What you should do ->
Update the data from the line containing "You are a computer-use agent. This" down through the line containing "point(533,53)" so that "Instruction" becomes "Command", and return those lines with everything else unchanged.
* * *
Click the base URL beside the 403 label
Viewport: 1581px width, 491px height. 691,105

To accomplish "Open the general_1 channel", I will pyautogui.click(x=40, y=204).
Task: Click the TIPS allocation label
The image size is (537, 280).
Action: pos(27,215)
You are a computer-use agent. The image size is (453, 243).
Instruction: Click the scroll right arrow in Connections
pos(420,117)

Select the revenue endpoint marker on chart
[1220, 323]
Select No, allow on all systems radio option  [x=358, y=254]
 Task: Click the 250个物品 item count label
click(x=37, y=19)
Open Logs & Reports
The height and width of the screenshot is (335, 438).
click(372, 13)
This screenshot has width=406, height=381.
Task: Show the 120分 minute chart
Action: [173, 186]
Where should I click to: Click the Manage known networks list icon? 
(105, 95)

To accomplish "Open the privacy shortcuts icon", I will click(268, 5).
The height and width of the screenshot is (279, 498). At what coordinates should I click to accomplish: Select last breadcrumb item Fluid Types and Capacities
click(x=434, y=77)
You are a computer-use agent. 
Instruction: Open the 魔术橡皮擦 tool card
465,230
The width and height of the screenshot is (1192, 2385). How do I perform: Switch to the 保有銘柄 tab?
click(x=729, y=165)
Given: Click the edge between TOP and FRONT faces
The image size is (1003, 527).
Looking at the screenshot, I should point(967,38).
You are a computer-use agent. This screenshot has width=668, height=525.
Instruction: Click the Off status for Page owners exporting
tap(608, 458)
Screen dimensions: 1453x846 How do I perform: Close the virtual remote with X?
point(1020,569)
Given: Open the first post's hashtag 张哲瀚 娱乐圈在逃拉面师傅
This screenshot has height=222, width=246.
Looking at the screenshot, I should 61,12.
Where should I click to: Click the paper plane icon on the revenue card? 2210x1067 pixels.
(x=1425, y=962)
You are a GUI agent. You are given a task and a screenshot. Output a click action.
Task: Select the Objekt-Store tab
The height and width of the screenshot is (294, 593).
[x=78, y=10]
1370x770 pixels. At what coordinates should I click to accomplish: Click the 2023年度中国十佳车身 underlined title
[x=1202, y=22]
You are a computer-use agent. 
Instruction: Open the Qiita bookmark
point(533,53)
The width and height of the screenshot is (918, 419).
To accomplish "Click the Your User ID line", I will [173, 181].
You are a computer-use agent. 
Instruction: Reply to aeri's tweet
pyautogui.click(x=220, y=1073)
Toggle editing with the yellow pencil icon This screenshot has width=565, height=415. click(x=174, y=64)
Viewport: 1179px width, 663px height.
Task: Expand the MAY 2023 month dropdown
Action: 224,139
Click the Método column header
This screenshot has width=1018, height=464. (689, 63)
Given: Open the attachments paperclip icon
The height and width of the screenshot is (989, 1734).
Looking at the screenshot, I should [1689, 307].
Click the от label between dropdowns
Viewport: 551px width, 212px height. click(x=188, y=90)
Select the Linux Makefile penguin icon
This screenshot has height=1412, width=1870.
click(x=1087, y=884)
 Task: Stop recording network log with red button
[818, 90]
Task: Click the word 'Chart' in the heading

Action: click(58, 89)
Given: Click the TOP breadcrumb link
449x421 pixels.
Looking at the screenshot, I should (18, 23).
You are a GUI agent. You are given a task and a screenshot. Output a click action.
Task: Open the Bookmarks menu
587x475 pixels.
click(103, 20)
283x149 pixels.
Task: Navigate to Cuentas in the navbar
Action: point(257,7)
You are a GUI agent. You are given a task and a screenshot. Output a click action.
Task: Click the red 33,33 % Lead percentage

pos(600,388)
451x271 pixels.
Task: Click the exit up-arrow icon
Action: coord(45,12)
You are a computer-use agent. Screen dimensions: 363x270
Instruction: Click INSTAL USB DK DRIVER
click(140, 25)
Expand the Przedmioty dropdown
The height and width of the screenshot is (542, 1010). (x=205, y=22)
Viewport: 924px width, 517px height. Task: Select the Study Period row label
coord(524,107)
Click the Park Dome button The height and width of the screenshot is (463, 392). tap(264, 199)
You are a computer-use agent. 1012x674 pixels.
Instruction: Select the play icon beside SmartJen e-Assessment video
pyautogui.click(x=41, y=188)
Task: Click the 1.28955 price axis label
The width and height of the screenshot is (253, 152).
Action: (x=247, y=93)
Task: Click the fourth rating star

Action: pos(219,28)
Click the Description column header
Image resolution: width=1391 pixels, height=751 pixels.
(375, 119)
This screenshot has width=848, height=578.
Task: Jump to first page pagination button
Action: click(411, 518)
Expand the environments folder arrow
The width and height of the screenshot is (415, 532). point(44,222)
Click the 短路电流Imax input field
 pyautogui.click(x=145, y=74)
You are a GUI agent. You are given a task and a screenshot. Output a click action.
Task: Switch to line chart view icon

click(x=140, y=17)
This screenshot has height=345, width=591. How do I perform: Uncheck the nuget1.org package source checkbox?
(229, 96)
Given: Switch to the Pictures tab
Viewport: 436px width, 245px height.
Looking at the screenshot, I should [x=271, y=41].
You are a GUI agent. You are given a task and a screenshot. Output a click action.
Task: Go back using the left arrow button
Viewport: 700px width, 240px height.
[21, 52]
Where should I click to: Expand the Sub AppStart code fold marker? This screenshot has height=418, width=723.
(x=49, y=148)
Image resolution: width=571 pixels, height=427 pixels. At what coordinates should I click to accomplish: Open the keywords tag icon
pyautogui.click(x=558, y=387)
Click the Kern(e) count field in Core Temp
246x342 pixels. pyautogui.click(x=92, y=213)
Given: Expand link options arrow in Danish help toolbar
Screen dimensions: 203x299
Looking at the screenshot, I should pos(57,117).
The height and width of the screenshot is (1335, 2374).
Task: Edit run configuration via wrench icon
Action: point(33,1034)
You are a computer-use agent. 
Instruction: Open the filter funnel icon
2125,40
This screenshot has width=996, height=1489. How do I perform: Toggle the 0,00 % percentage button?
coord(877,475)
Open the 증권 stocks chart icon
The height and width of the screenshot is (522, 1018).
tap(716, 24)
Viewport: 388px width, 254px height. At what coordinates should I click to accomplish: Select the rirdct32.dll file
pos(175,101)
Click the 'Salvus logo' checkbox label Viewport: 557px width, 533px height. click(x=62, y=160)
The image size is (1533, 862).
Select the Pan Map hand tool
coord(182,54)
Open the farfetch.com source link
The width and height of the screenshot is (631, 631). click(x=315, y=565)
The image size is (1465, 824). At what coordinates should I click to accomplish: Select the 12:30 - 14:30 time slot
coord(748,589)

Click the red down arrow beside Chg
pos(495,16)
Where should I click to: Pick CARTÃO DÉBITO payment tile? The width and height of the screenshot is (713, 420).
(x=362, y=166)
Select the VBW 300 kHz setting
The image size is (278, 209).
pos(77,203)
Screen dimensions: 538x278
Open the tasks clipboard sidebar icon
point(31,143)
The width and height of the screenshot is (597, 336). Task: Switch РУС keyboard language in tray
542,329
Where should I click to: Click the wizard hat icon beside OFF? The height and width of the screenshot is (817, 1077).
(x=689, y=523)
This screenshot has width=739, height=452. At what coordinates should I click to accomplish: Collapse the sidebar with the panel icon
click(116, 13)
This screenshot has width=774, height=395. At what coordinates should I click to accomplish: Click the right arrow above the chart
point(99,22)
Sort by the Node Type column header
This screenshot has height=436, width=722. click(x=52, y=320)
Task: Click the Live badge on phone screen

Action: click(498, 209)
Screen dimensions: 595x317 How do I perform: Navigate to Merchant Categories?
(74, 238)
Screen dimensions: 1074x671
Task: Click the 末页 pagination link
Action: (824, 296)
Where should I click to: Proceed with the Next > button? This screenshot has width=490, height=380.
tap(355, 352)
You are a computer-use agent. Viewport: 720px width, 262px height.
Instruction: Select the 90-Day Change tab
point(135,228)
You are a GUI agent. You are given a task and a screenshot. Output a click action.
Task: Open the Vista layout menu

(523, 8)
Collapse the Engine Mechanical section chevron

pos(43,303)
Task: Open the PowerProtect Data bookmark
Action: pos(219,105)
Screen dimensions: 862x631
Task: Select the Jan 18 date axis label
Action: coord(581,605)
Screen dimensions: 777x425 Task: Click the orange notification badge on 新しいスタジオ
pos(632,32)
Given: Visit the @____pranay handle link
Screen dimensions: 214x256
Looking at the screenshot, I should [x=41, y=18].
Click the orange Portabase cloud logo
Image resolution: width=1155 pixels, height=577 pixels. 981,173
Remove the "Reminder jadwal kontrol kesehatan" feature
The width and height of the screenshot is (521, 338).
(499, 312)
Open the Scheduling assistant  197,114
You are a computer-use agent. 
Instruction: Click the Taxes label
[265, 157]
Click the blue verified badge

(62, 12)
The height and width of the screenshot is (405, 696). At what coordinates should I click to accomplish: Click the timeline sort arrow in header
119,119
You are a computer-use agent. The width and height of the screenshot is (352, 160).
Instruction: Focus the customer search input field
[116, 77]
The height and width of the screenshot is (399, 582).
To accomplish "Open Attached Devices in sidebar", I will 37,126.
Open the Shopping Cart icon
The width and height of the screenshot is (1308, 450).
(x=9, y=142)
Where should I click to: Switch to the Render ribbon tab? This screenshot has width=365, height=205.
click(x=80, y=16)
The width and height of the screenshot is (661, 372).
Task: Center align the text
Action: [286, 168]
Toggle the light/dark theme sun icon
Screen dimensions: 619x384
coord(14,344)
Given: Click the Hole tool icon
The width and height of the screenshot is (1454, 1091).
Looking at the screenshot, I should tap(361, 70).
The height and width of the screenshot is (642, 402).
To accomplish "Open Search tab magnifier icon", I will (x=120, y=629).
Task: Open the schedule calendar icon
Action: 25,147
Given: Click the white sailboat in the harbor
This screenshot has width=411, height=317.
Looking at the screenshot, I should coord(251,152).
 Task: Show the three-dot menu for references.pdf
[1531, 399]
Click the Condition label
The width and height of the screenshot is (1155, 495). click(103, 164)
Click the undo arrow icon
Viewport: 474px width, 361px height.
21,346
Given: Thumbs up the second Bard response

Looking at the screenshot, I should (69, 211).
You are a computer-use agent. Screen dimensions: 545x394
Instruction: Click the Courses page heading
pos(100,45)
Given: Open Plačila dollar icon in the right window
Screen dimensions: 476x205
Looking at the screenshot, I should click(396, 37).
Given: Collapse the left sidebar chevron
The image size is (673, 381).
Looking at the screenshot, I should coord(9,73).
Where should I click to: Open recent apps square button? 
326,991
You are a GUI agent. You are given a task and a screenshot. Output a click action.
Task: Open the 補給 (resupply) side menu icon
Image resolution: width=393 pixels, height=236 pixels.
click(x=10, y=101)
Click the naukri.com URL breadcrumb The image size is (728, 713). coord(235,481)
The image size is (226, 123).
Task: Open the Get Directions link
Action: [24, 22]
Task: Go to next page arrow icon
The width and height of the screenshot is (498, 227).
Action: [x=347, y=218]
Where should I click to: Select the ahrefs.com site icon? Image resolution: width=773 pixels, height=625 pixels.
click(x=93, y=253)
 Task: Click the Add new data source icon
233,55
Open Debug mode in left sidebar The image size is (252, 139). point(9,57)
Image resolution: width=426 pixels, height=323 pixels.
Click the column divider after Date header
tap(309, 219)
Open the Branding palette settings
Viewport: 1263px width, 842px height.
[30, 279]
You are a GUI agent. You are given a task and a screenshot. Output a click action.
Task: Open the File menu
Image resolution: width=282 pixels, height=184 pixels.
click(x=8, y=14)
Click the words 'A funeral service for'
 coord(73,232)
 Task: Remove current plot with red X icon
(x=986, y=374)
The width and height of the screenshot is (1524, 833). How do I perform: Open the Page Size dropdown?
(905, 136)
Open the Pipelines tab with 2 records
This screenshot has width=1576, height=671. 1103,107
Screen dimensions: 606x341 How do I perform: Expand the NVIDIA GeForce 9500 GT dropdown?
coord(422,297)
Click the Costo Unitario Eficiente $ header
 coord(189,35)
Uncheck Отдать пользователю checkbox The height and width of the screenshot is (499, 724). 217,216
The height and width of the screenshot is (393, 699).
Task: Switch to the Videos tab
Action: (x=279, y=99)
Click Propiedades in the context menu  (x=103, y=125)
* * *
Finished answer ->
You are a computer-use agent. This screenshot has width=668, height=525.
Command: Click the Off status for Page owners exporting
tap(608, 458)
Screen dimensions: 1453x846 How do I perform: Close the virtual remote with X?
point(1020,569)
Given: Open the first post's hashtag 张哲瀚 娱乐圈在逃拉面师傅
This screenshot has height=222, width=246.
Looking at the screenshot, I should 61,12.
Where should I click to: Click the paper plane icon on the revenue card? 2210x1067 pixels.
(x=1425, y=962)
You are a GUI agent. You are given a task and a screenshot. Output a click action.
Task: Select the Objekt-Store tab
The height and width of the screenshot is (294, 593).
[x=78, y=10]
1370x770 pixels. At what coordinates should I click to accomplish: Click the 2023年度中国十佳车身 underlined title
[x=1202, y=22]
You are a computer-use agent. 
Command: Open the Qiita bookmark
point(533,53)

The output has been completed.